- _RECORD EXTRACTS_
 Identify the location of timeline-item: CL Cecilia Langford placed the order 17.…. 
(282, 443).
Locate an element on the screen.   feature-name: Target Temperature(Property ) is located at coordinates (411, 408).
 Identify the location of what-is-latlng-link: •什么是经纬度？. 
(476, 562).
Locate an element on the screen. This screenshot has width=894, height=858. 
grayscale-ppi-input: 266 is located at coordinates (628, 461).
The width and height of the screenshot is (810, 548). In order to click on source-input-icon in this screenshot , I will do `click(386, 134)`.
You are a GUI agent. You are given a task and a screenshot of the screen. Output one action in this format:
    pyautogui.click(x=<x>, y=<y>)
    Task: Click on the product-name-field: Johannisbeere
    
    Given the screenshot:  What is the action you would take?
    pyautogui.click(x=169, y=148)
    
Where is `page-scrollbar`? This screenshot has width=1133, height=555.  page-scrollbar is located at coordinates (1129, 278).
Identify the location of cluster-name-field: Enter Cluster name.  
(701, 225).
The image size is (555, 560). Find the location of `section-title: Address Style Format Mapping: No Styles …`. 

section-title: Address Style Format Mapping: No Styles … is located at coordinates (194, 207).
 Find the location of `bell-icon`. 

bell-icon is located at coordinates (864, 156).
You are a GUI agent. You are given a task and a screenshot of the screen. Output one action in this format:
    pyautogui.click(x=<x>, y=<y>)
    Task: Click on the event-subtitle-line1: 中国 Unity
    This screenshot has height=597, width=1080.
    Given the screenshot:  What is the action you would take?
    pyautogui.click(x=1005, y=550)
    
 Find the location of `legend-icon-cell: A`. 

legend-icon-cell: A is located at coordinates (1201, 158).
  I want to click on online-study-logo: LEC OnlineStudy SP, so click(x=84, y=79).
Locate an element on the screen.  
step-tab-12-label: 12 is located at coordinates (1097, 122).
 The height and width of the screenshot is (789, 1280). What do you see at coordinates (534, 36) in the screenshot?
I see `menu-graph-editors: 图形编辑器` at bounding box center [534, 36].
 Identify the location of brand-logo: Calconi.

- _EXERCISE_
Find each line in the records above that contains the word "Identify", and copy those lines out in the order they appear.

- _RESPONSE BELOW_
 Identify the location of timeline-item: CL Cecilia Langford placed the order 17.…. 
 Identify the location of what-is-latlng-link: •什么是经纬度？. 
Identify the location of cluster-name-field: Enter Cluster name.  
 Identify the location of brand-logo: Calconi.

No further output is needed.